Mückstein hat bei Protest "Gefährdungsanzeige" erhalten

Die "Offensive Gesundheit" übermittelte am Freitag (10.12.2021) eine "Gefährdungsanzeige" an das Gesundheitsministerium.
Die "Offensive Gesundheit" übermittelte am Freitag (10.12.2021) eine "Gefährdungsanzeige" an das Gesundheitsministerium.Video3
Das Protest-Kollektiv von der "Offensive Gesundheit" hat vor dem Gesundheitsministerium in Wien eine "Gefährdungsanzeige" angebracht. 

Die "Offensive Gesundheit" hat am Freitag in einer Protestaktion eine "Gefährdungsanzeige" zur Überlastung des Gesundheits- und Pflegesystems an die Behörden und damit an Gesundheitsminister Wolfgang Mückstein übergeben. Die Vertreterinnen und Vertreter der "Offensive Gesundheit" warnen darin, dass "eine ausreichende Versorgung der Bevölkerung unter den gegenwärtigen Umständen nicht mehr garantiert werden kann".

Bei der "Offensive Gesundheit" handelt es sich um einen Zusammenschluss von Gewerkschaft, Ärzte- und Arbeiterkammer. Die "Anzeige" wurde in einem Rettungswagen geliefert und ist ein großes Transparent, auf dem diese zu lesen war. "Es ist unsere Pflicht, Sie, Herr Bundesminister Dr. Mückstein, und die gesamte Bundesregierung durch diese Gefährdungsanzeige darauf hinzuweisen, dass durch Ihr Nichtstun die Gesundheitsversorgung und Langzeitpflege kollabiert und Patientinnen und Patienten sowie Bewohnerinnen und Bewohner in höchstem Ausmaß gefährdet sind", so die "Offensive Gesundheit". 

"Sicherheit des Personals massiv gefährdet"
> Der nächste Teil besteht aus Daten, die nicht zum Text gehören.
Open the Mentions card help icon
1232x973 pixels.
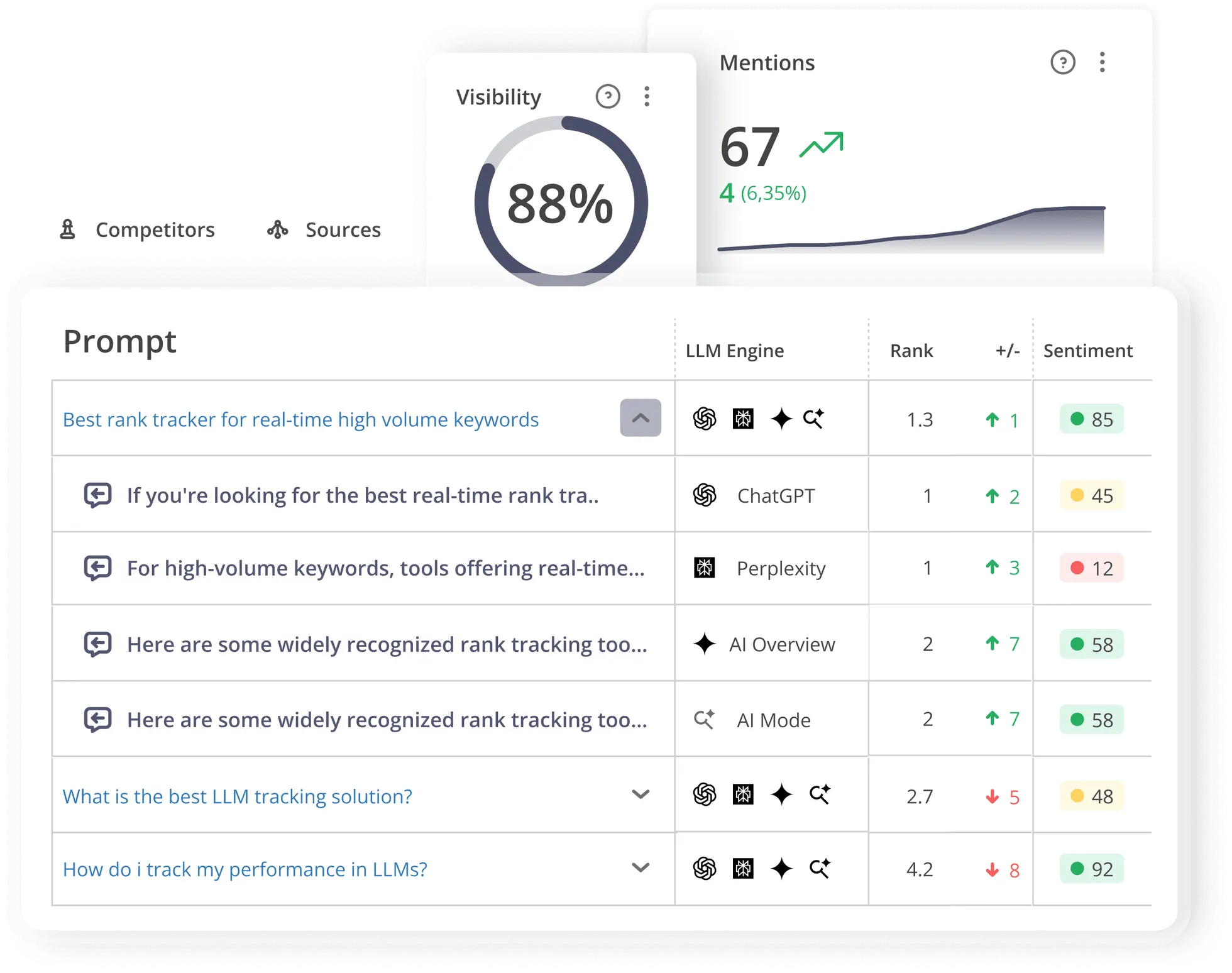click(x=1063, y=63)
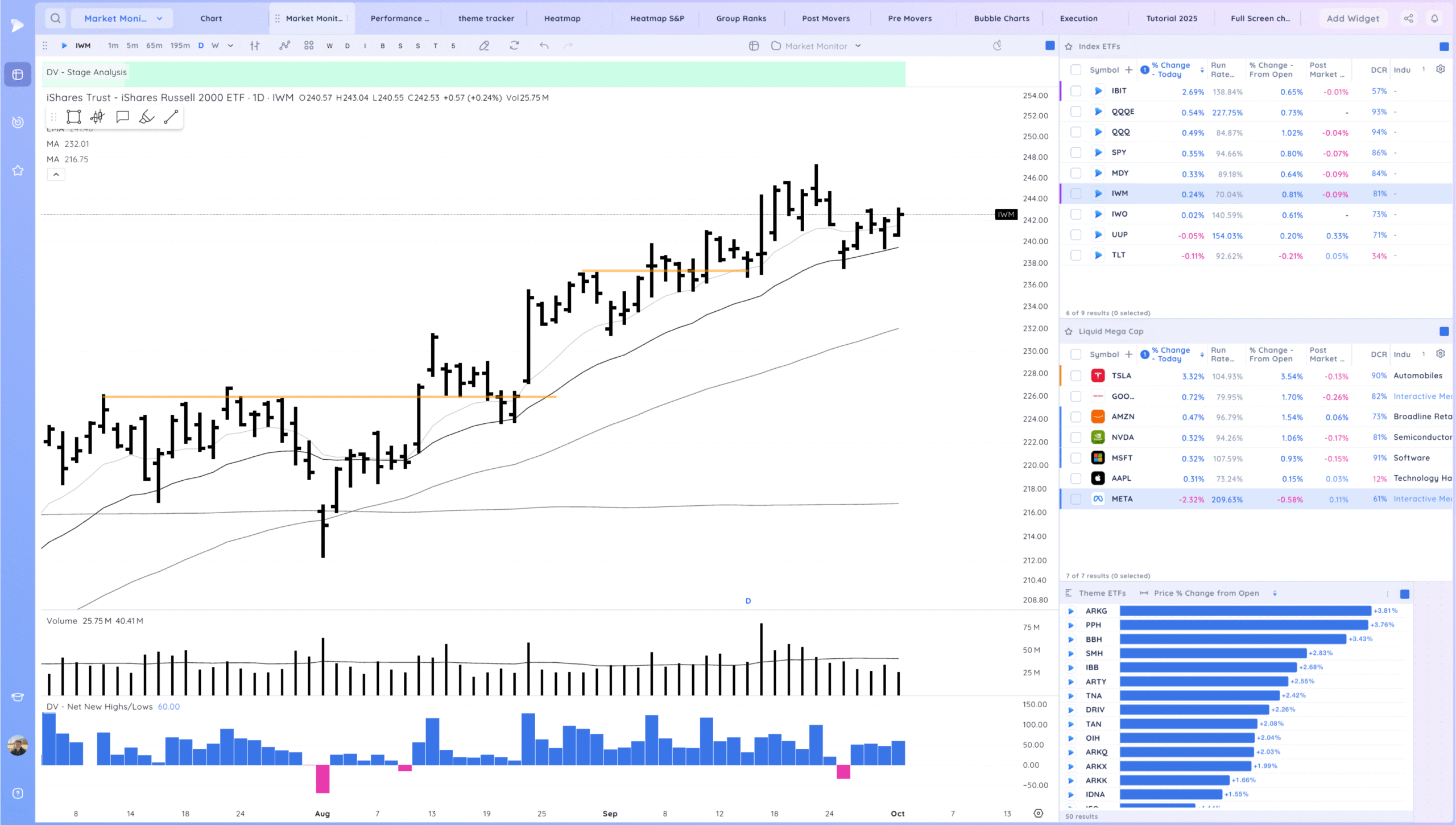This screenshot has height=825, width=1456.
Task: Check the TSLA row checkbox
Action: click(x=1076, y=376)
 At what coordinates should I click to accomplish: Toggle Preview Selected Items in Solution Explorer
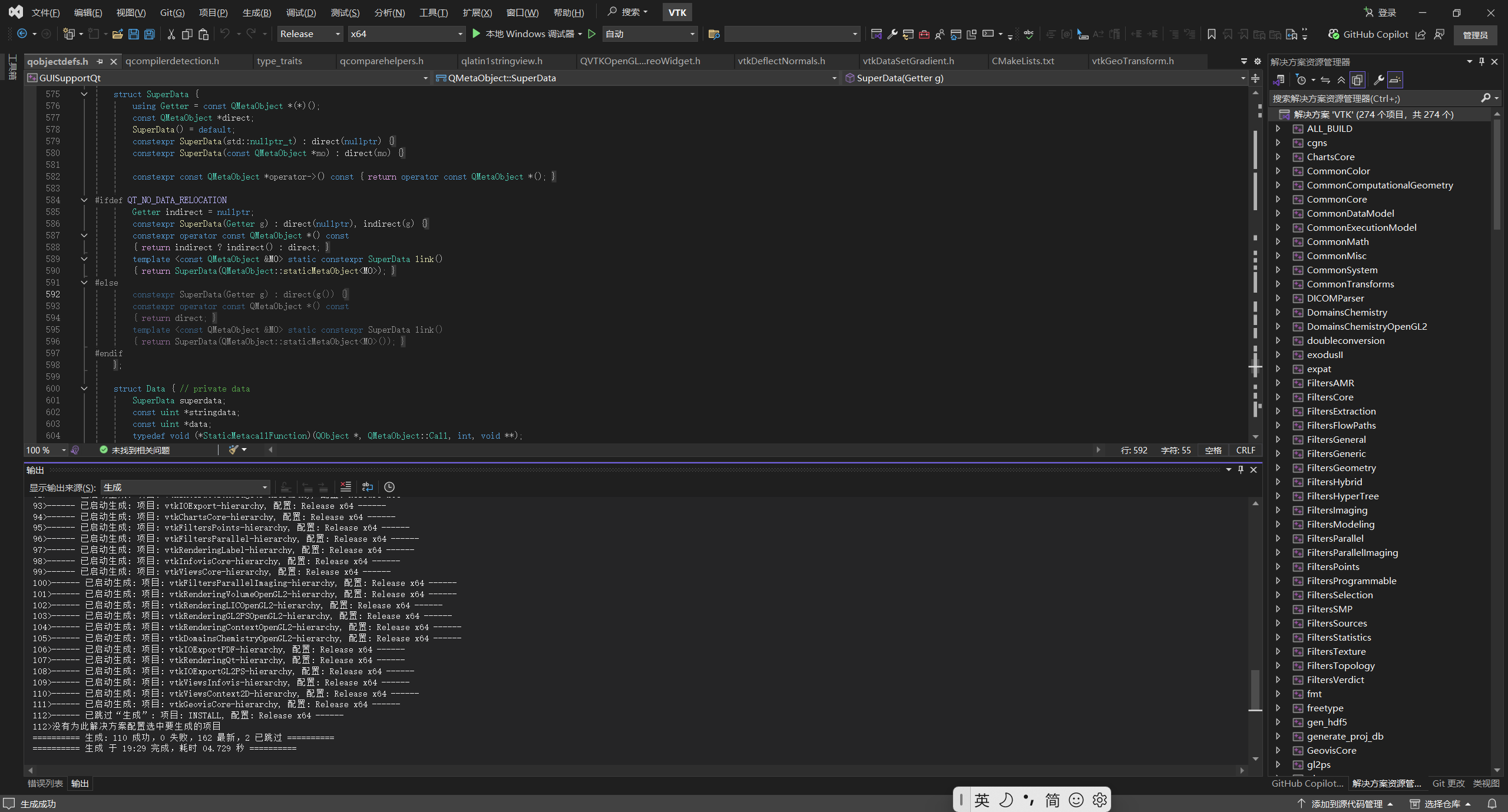coord(1356,79)
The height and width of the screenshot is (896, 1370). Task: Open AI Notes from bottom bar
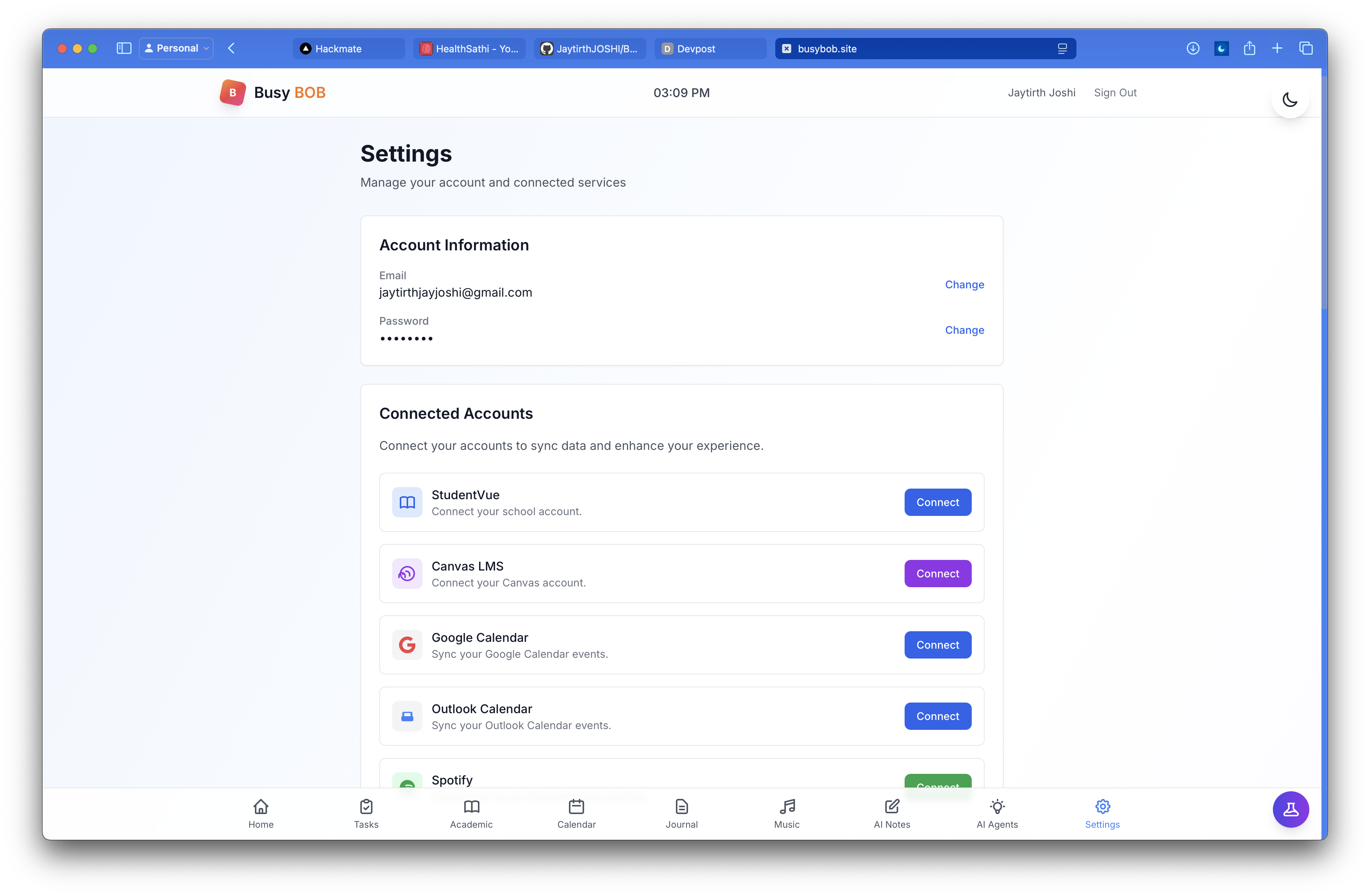pos(892,813)
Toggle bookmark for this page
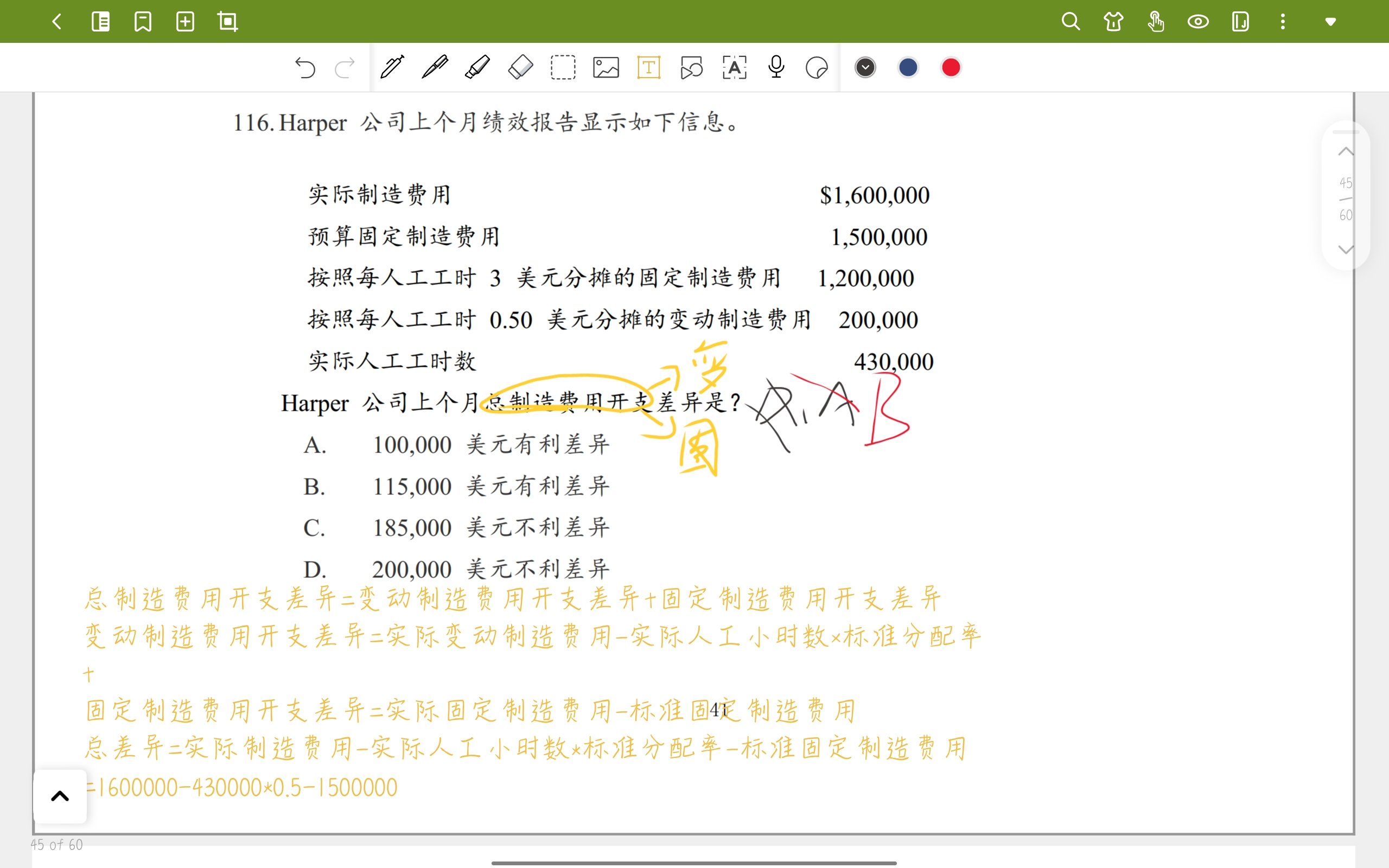1389x868 pixels. 142,22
Auch wenn alle Berufsgruppen des Gesundheitswesens mehr als ihr Möglichstes geben, werde es laut "Offensive Gesundheit" durch die gegenwärtig belastenden Arbeitssituationen zu Fehlern und Gefährdungen kommen: "Die Sicherheit und die Gesundheit des Personals sind unter den bestehenden Arbeitsbedingungen massiv gefährdet!" Das zeigten gemäß "Offensive Gesundheit" auch die Resultate diverser repräsentativer Umfragen.

Die Belastungen haben aus Sicht der Offensive gravierende Auswirkungen auf die Versorgung von kranken und pflegebedürftigen Menschen in Österreich, sodass es dem Gesundheitspersonal trotz seiner Gewissenhaftigkeit, dem außerordentlichen Einsatz und unter Belastung seiner eigenen Gesundheit "nicht mehr möglich ist, eine ausreichende, geschweige denn optimale, Versorgung der Bevölkerung zu garantieren".

"Wir fordern Bundesminister Mückstein und die Bundesregierung auf, in Abstimmung mit den Ländern die seit Jahren überfälligen Reformen sofort einzuleiten und die dafür notwendigen finanziellen Mittel sicherzustellen!", so die Aktivisten  abschließend.